**** MATERIAL FOR THIS EXERCISE ****
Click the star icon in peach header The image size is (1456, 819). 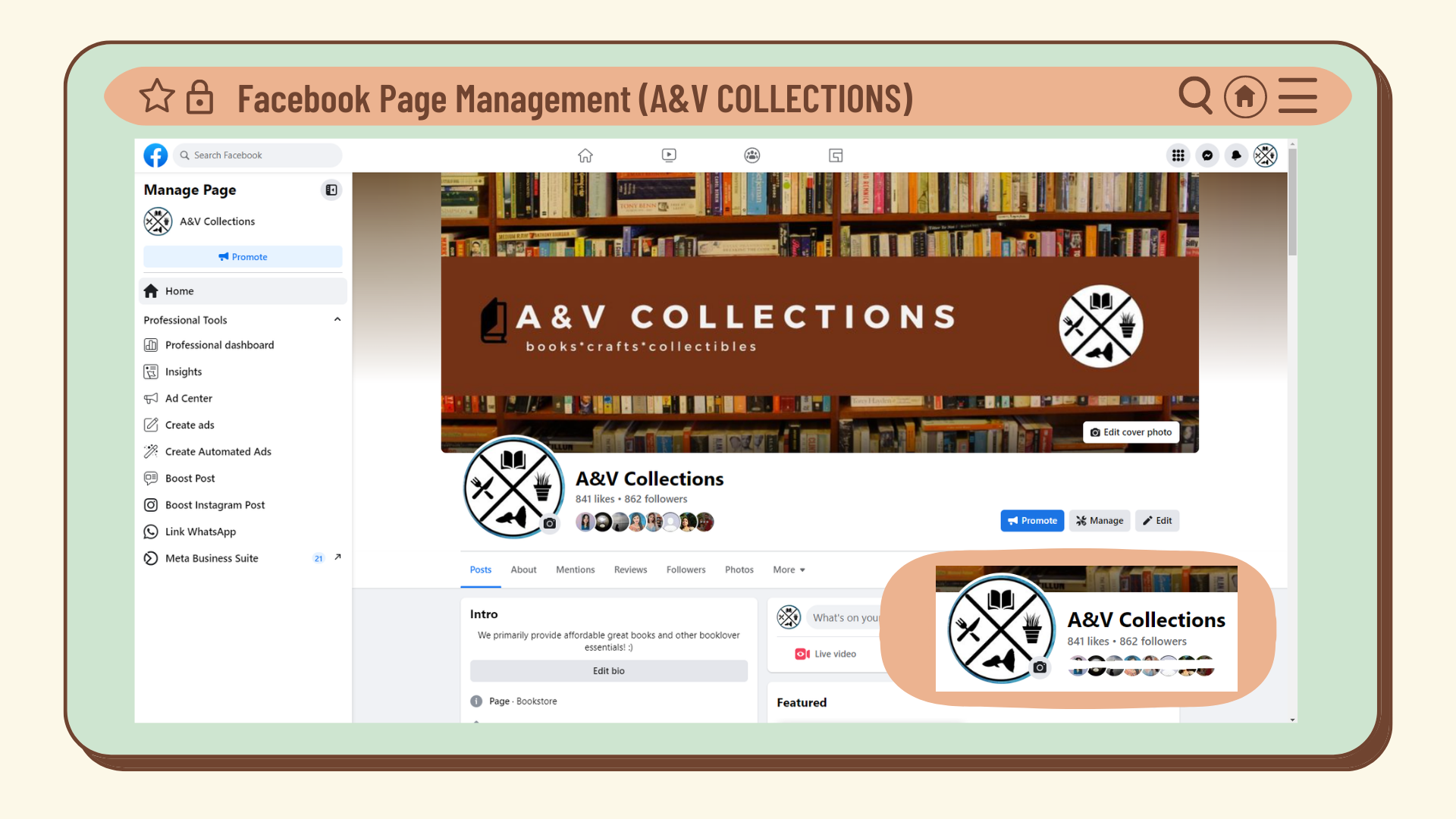[157, 96]

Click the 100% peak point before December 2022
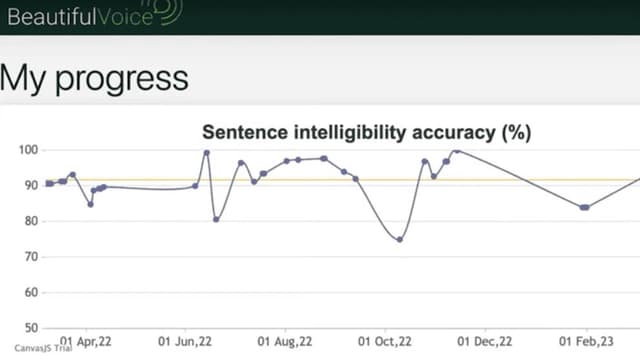pos(457,151)
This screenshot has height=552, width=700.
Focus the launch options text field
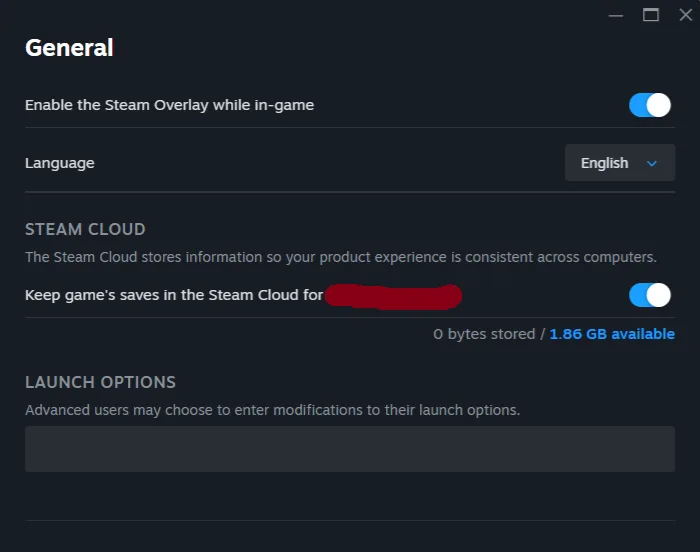(350, 449)
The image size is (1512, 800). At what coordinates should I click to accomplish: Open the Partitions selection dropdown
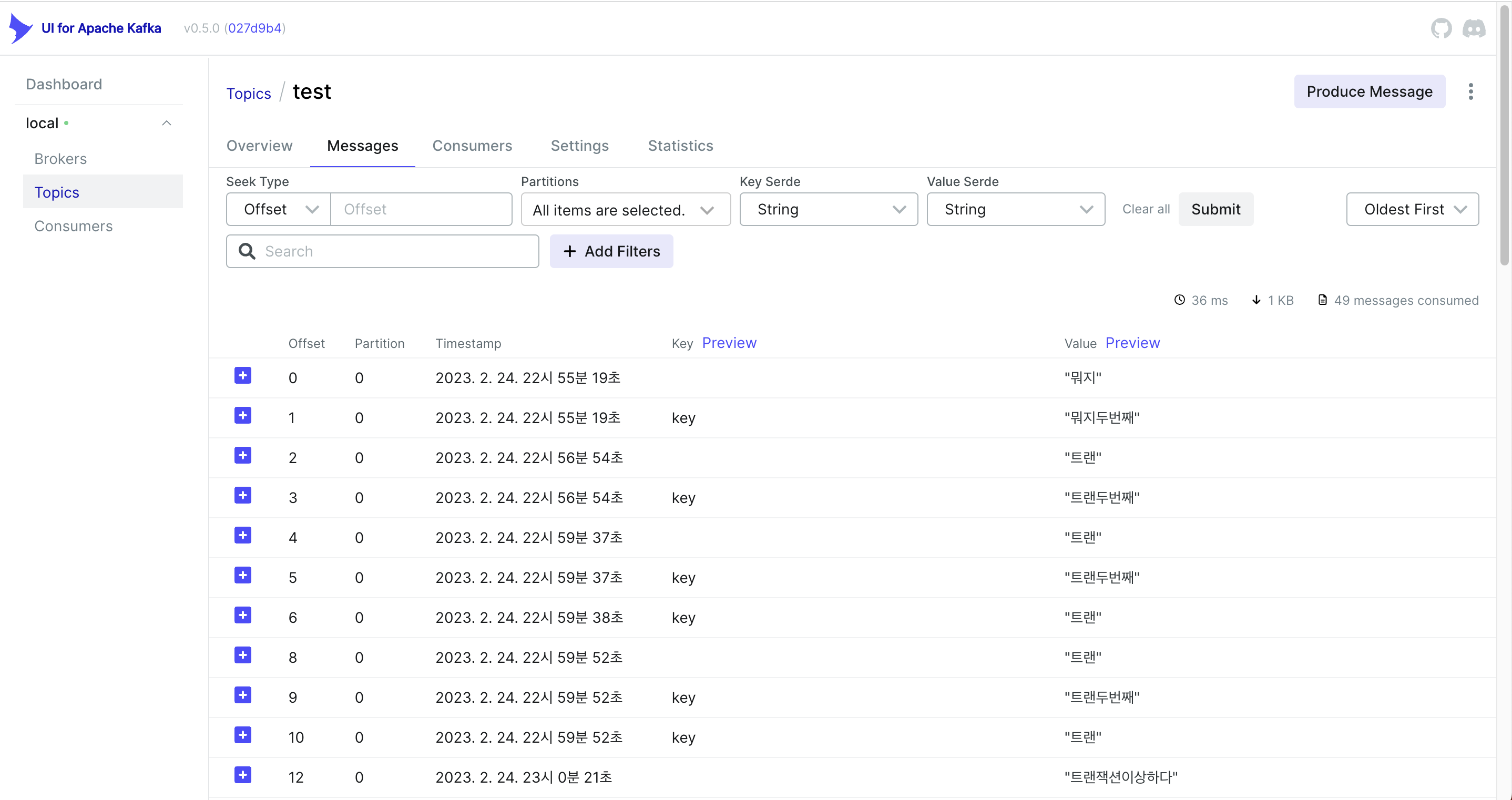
****
Return the lines from the one containing "Click the 100%" through the end of the records, including both ends, exactly as they appear. Leave the pictures out of your answer.

Click the 100% peak point before December 2022
pos(457,151)
This screenshot has height=552, width=700.
Focus the launch options text field
(350, 449)
The image size is (1512, 800). At what coordinates should I click to accomplish: Open the Partitions selection dropdown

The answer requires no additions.